A loud bang made her jump. Spinning to face the noise, she saw that it had come from the bookshelf she had just been picking through. The number of books she removed had destabilized the row. At the very end of the top shelf was a shoe box. It was covered in dust and had been wedged in on the short end, so it had stood taller than the books that supported it. Now, though, it lay flat on the shelf where it had gradually leaned further and further until it tipped over.
“What has she put in you to make you so heavy?” she asked the box as she crossed to it.
It must have been heavy to make such a loud noise, she reasoned, but her mom wasn’t a collector of rocks or coins, so it must be something else. Approaching the bookshelf, she noticed it was secured with heavy packing tape that had flaked away over the years. Pulling the box down and coughing through the plume of dust she created by doing so, Frances peered under the lid.
It was stacked high with hardcovers, but why on earth would her mom hide them away? She remembered her mom's flushed embarrassment when, as a teenager, Frances had asked her about the books at the library with the muscular pirates in billowing shirts grasping well-dressed ladies by the waist. So, she reasoned, it was hardly likely to be anything of that sort––but if old romance novels weren't what her mom was hiding...
Glancing over her shoulder, Frances felt a creeping sensation in her stomach. She hated sneaking around. Prying the lid off, she spied dates imprinted or scrawled on the front of each dense book. Not books, after all, but notebooks. Opening the front cover of the topmost one, she calculated it was started just over a decade ago and glanced at the first page.
'I want this to be the last one of these I start. It's not good for me to keep doing this. This year, I'll find him.'
“Frances, sweetie?” her mom's voice made her jump.
“Coming, mom!” she called back, shoving the journal back in the box.
The faded pen, the looping script, it was her mom's handwriting in those journals.
'This year I'll find him'. The words made her queasy––they could only be referring to her father. Frances glanced around at the mess she had made, panicking about what she should do. A creak at the bottom of the stairs told her that her mom was going to be in the room soon. She had to choose.
Quickly, she lifted Bruno, placed the journal box in with her old stuffies, and covered them with the stack of books she had pilfered from the shelf.
Alex arrived at the top of the stairs. “Your mom said you'd probably be taking a bunch of books and that I should help carry them down. Then she wants to know if we will be having coffee?”
Frances nodded and smiled to try and hide her panic. “Yeah, sure, take this one to the car.”

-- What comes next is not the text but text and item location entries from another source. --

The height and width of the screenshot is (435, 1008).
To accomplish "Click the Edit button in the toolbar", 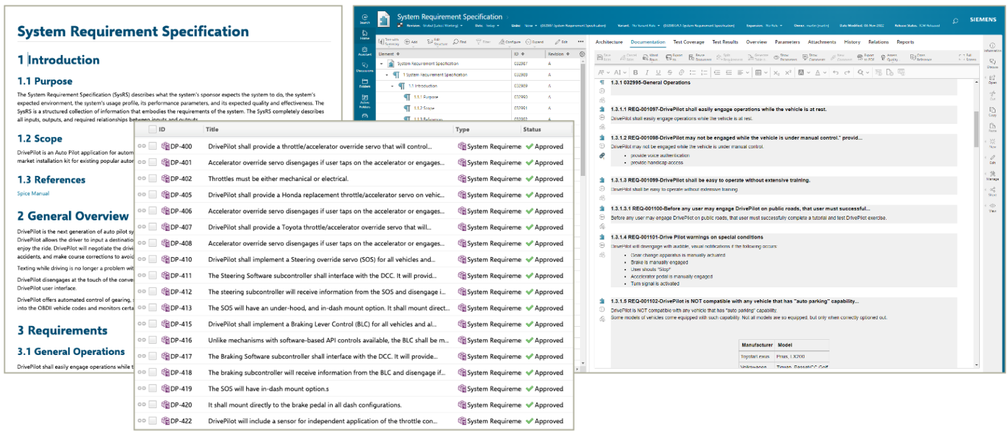I will [x=562, y=43].
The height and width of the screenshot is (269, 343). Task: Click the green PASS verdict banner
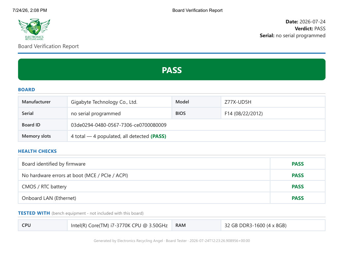tap(172, 69)
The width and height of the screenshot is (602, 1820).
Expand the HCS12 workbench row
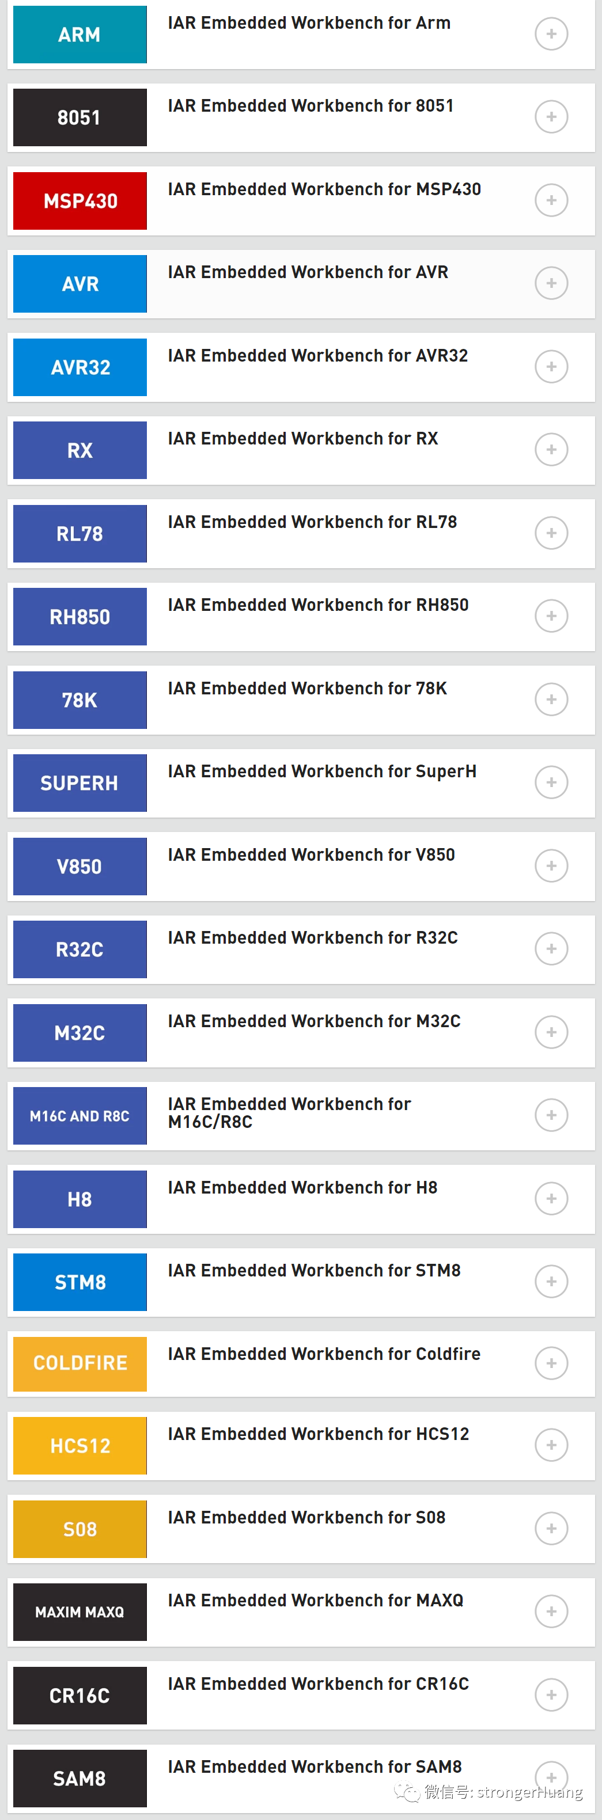[551, 1445]
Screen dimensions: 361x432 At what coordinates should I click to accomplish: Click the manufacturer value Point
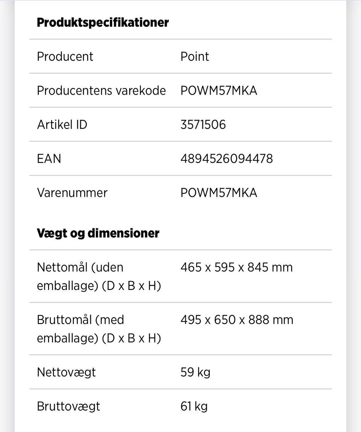coord(194,57)
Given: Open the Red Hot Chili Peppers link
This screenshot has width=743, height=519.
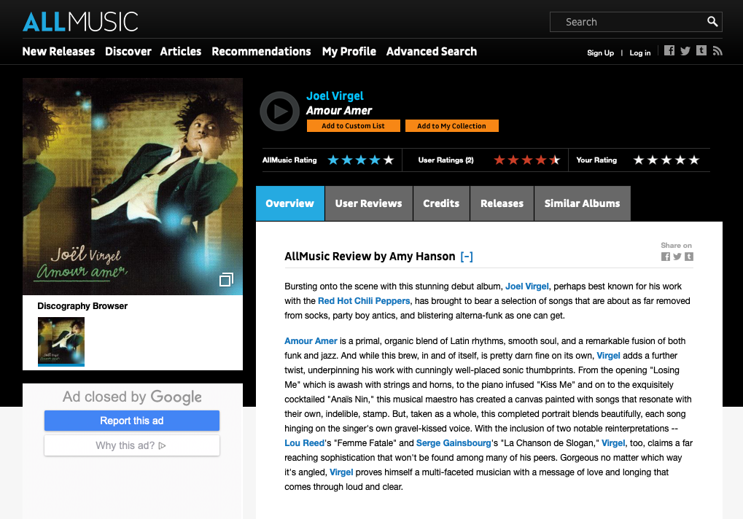Looking at the screenshot, I should pos(364,301).
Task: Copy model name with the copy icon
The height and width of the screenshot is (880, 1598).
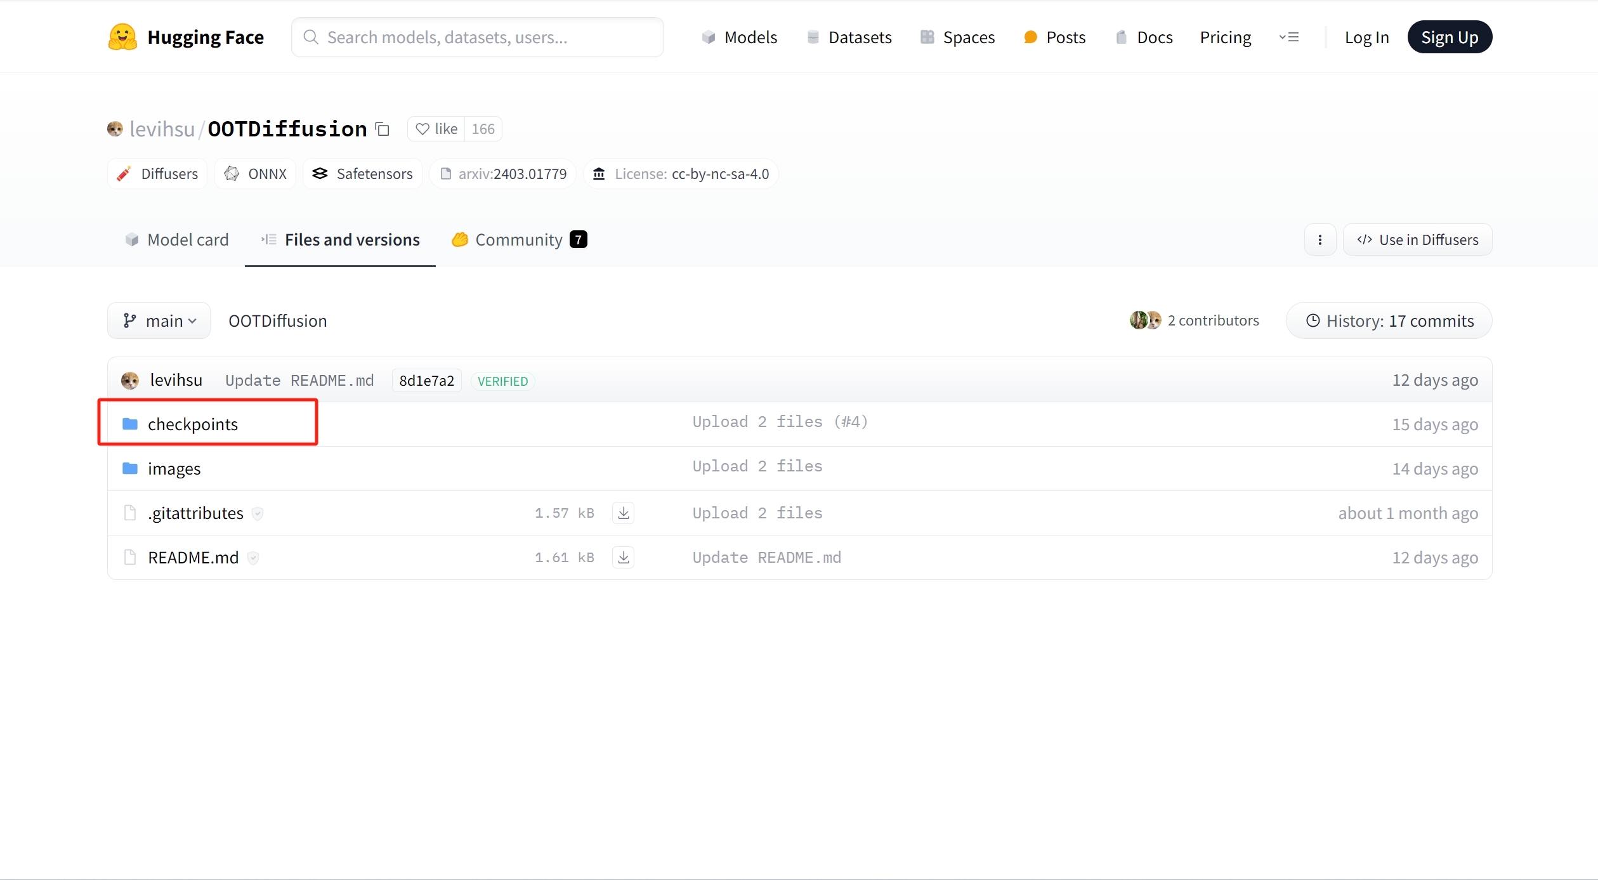Action: coord(382,129)
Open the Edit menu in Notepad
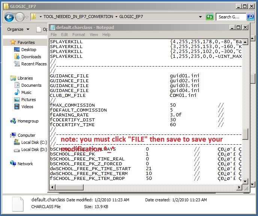This screenshot has height=216, width=258. (65, 35)
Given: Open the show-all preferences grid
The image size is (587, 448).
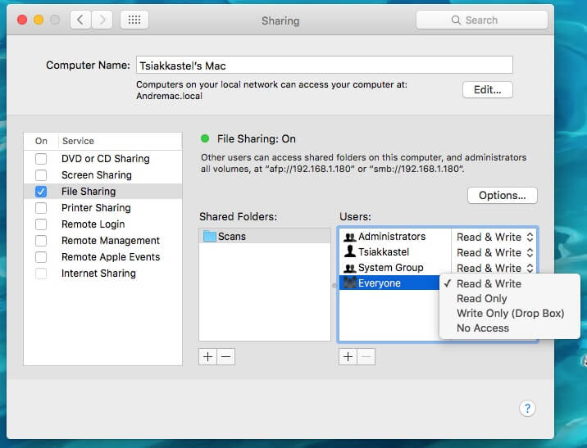Looking at the screenshot, I should click(x=134, y=20).
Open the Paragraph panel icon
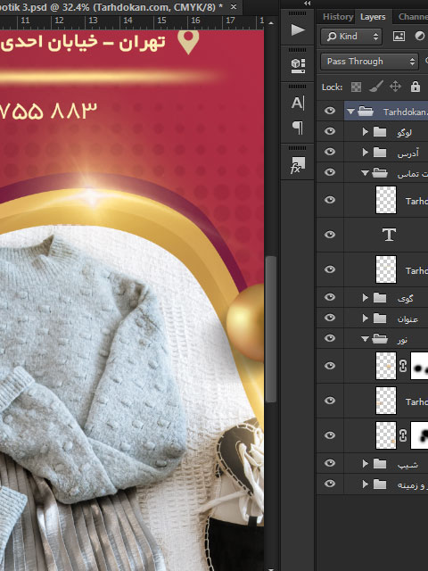The image size is (428, 571). (297, 128)
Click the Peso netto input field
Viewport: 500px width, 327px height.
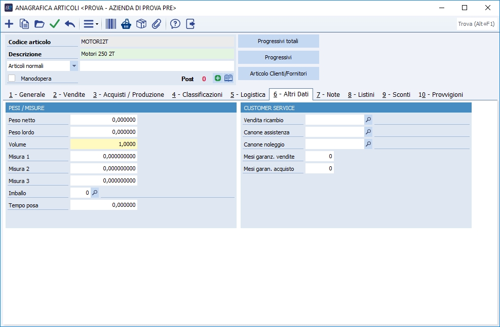104,120
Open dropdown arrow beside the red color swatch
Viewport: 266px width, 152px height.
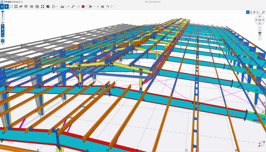pyautogui.click(x=86, y=6)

She indicated the box but retained Bruno in her hands. There was no way he would be riding in the back of the truck where he could get damaged.
With one last glance around the attic, she wondered if she'd found everything hidden there, and if any of the things she had found would give her any answers.
SIX
Since returning to Hampton Beach from Salem a few days ago, Frances had been trying to avoid looking at the blue box she had stuffed away in the furthest corner of her bedroom. She'd removed the books from it, cleaned them up, and popped them into the free library bookshelf she had decided would be a permanent feature in the café. If she had acted the way she really wanted to deep down, she'd have stowed it away in one of the storerooms, but that ran the risk of Lucinda or Alex finding it––and that was absolutely not worth the tiny amount of added relief of not having it in her own room would create.
“Frances? We're heading to the store. You want anything particular for dinner?” Lucinda asked as she leaned casually on the door frame.